We ordered our beers and sat at a table. We talked for a while. About typical first date things. And ordered more beers. At one point we started talking about scotch and Mr. T ordered us a glass of Macallan. Which is apparently a really, really good scotch, I tried to drink it, but had one too many beers on an empty stomach so I remember saying something to him about how I'd puke if I drank the rest. I'm so classy and hot on first dates. It's a wonder why I was ever single.
It was late. We were hungry. So we decided to grab a bite. We tried to go to Black Iron burger , but they were closed. We ended up just grabbing a slice at a random corner pizza joint and watching Jimmy Fallon. Then he walked me to the subway.
I had no idea where that date would go. I knew I liked him and wanted to see him again. But I had no idea how far it would go. I had no idea if he wanted to see me. I just felt, uou know, typical first date type stuff.
I had no idea that four years later we'd be married and living in rural Indiana with a couple of cute little doxies in a house we own.

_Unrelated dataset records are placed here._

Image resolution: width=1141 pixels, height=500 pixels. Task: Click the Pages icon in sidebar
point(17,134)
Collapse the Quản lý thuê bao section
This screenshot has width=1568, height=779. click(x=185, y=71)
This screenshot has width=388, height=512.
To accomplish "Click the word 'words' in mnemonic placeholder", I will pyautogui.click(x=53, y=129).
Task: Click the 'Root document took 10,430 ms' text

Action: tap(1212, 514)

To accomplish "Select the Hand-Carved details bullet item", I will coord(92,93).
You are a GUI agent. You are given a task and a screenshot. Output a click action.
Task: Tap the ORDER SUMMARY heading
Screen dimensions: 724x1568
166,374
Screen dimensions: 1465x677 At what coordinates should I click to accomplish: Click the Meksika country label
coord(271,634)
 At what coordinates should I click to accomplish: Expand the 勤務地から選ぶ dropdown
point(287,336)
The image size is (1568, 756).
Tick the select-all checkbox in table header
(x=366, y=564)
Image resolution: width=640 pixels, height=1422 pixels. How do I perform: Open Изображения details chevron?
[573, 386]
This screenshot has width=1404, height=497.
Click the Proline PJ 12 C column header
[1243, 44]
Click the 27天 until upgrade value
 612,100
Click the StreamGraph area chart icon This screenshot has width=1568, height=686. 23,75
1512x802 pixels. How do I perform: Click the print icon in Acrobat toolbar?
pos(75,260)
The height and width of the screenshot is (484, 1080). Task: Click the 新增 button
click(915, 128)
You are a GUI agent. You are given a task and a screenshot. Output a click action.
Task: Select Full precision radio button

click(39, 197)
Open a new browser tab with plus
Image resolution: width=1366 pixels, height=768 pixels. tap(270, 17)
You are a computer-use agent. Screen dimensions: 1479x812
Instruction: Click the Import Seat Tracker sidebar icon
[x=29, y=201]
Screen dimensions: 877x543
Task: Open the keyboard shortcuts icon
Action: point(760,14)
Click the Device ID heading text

In fact, if you had even told me at the time that I met him that I'd be leaving NYC ever, I would have laughed in your face. There was no way I was leaving that city.
He'll tell you he knew I was "the one" when I ate a piece of bacon from his fridge at 3am after a long night of drinking. He'll also tell you that he almost didn't like me on our first date because I was way too giggly and he found it annoying.
I'll tell you that I knew he was the one when I wasn't afraid to eat street meat in front of him.
But I think we really knew the day we started talking about getting married and then, ultimately got engaged. Which sounds so weird, but that's just how we were. That's how we are. Our second date was a spur of the moment date. My mom was coming to visit and he couldn't wait to see me so he did the thing you're not supposed to do where you text last minute in hopes the other person doesn't think it's lame.
We watched our two rival teams play each other on our third date.
We met each other's entire family before we had even said the "l" word. It was actually kind of accidental/on a whim after we decided to road trip back to the Midwest for Christmas. Our plan was just to ride together. Then suddenly I was going to a cabin with his family and he was coming to Indiana to have dinner with my family.
We're the couple that first said I love you while drunk at 2am doing karaoke at our local. The couple who decided to get married because we started talking about marriage and it didn't want to make either of us puke. The couple who officially made the decision to leave NYC in like a month.
I dig that we don't have this weird rom com way that we fell in love. I love that our story doesn't follow some sort of rule or code. Everything about our story fits us. It always has and I hope it always will (and that's something I need to remember every single day of our lives).
I don't know if I have any genius words of wisdom when it comes to love. I think love works differently for everyone. Hell, I wasn't really even looking when I found Mr. T. I was just dating and doing my thing and hoping that someday I would find that. In fact, numerous people were shocked when I told them we were getting married.
There's no formula or clear cut way to find the person you're looking for. And I don't think I have the answers because I found someone. I just think I met someone who I wants/wanted to go the distance with and he wants/wanted to go the distance with me. And we work super hard at it. And not that I want to get all #blessed over here, but I feel really lucky.
My life is better with him. I'm better because of him. And I can't imagine doing life with anyone else.
So if you find that, if you feel that, hang on to it and do what you can to make it work. Don't worry about the rules or the codes. Just do what feels right. Because at the end of the day, the rules don't really matter and they're actually pretty dumb.
Just be who you are. Let them be who they are. And do what's right. (I guess that's my words of wisdom.)